Stored entries
* * * *

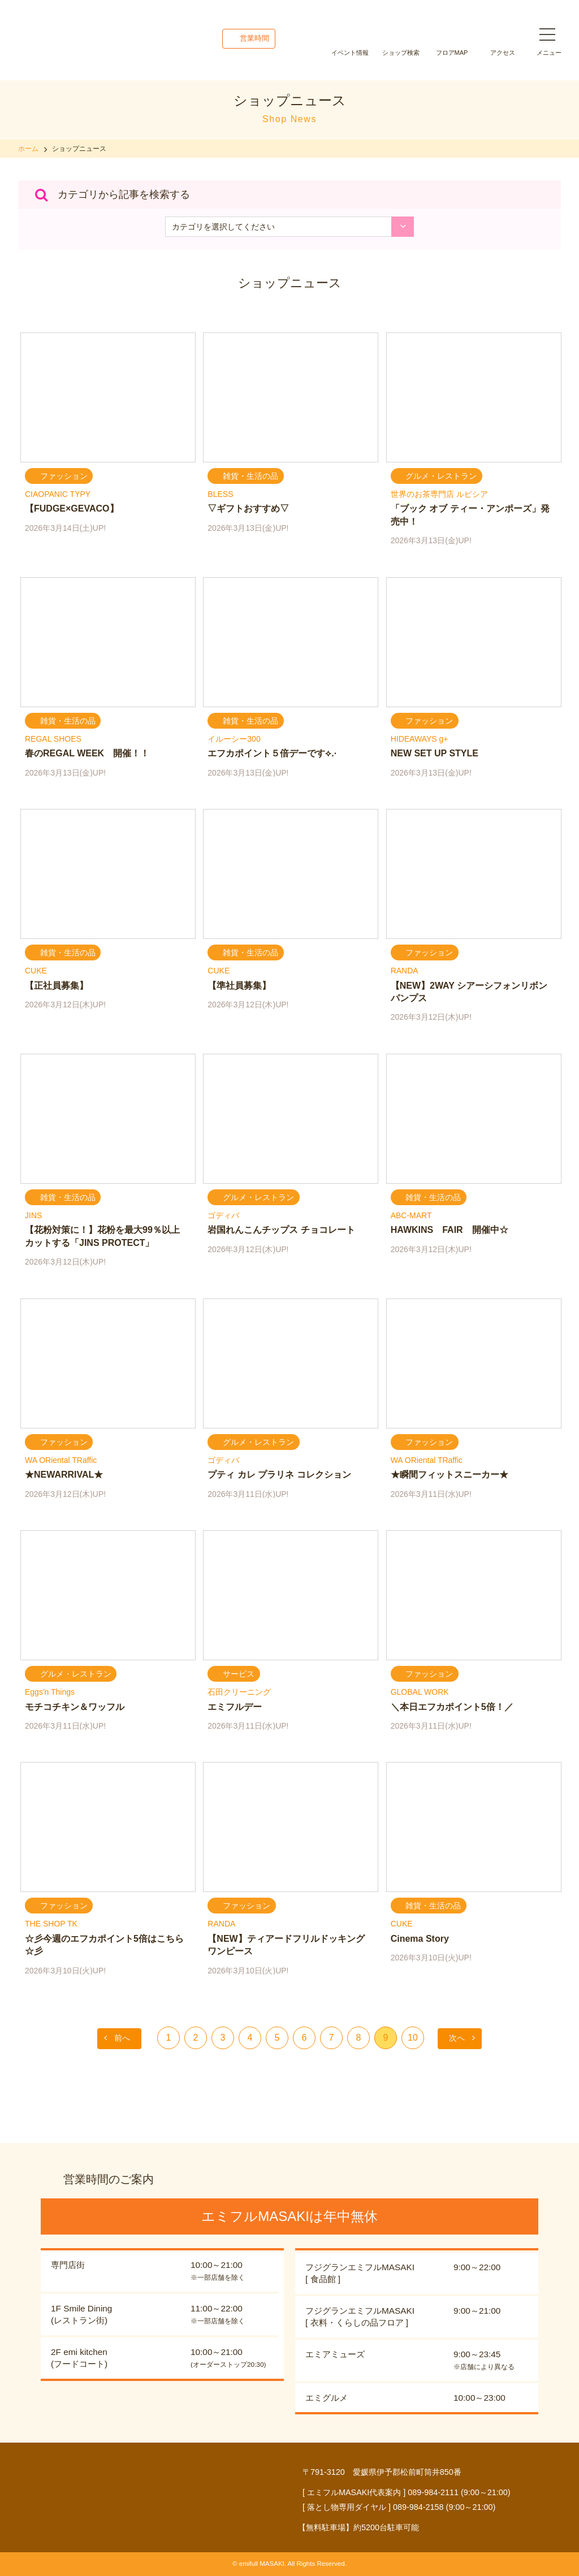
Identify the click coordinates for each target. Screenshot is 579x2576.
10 (413, 2037)
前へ (122, 2037)
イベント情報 (350, 52)
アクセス (502, 52)
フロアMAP (452, 52)
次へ (457, 2037)
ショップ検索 (401, 52)
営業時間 (254, 38)
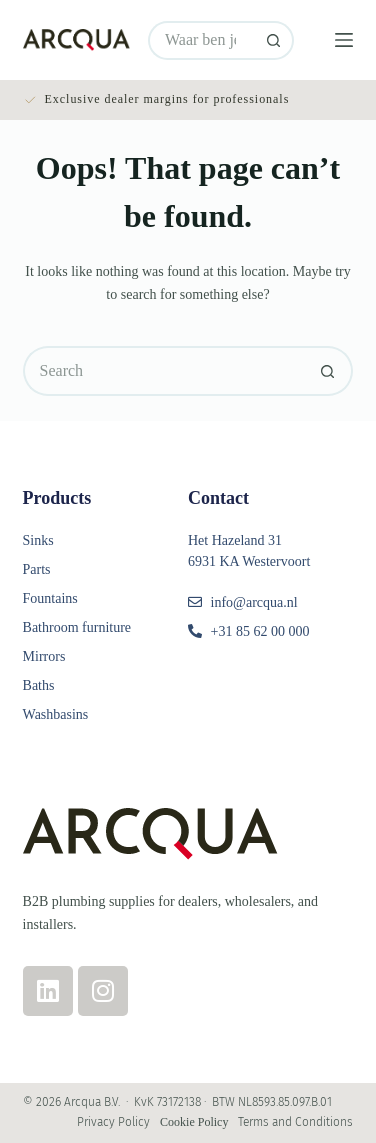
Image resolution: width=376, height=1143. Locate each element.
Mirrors (44, 656)
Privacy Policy (113, 1122)
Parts (37, 569)
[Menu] (344, 40)
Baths (39, 685)
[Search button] (274, 40)
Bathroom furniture (77, 627)
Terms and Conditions (295, 1122)
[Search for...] (201, 40)
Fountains (50, 598)
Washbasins (56, 714)
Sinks (38, 540)
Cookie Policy (194, 1122)
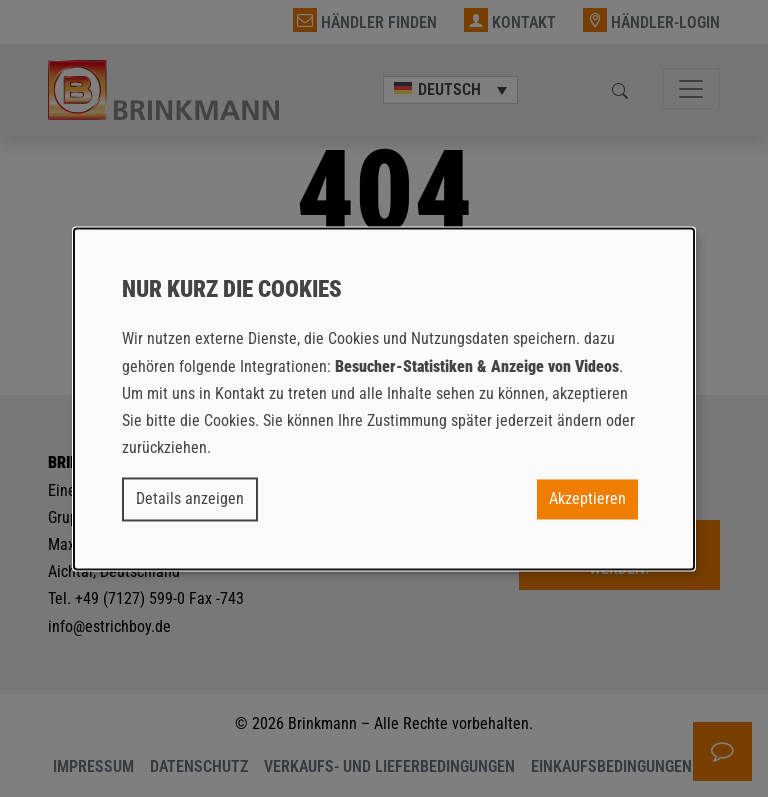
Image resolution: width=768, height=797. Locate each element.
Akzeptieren (587, 499)
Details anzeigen (190, 499)
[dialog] (384, 398)
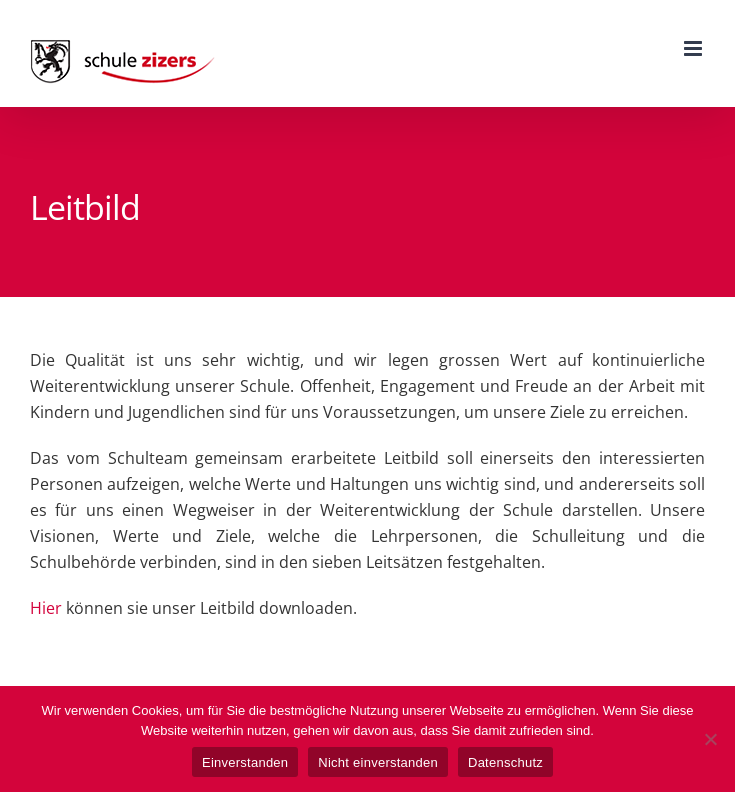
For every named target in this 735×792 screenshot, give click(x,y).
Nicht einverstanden (378, 762)
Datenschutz (505, 762)
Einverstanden (245, 762)
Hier (46, 608)
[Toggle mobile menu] (694, 48)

* * * *

Copy out every line of the material above word for word, omitting the pictures.

• _RESPONSE TO THIS TASK_
Identify the click coordinates for each target. Screenshot is 579x2576.
10 (413, 2037)
前へ (122, 2037)
イベント情報 (350, 52)
アクセス (502, 52)
フロアMAP (452, 52)
次へ (457, 2037)
ショップ検索 (401, 52)
営業時間 (254, 38)
Image resolution: width=376, height=1143. Locate each element.
Mirrors (44, 656)
Privacy Policy (113, 1122)
Parts (37, 569)
[Menu] (344, 40)
Baths (39, 685)
[Search button] (274, 40)
Bathroom furniture (77, 627)
Terms and Conditions (295, 1122)
[Search for...] (201, 40)
Fountains (50, 598)
Washbasins (56, 714)
Sinks (38, 540)
Cookie Policy (194, 1122)
Image resolution: width=768, height=797. Locate each element.
Akzeptieren (587, 499)
Details anzeigen (190, 499)
[dialog] (384, 398)
For every named target in this 735×792 screenshot, give click(x,y).
Nicht einverstanden (378, 762)
Datenschutz (505, 762)
Einverstanden (245, 762)
Hier (46, 608)
[Toggle mobile menu] (694, 48)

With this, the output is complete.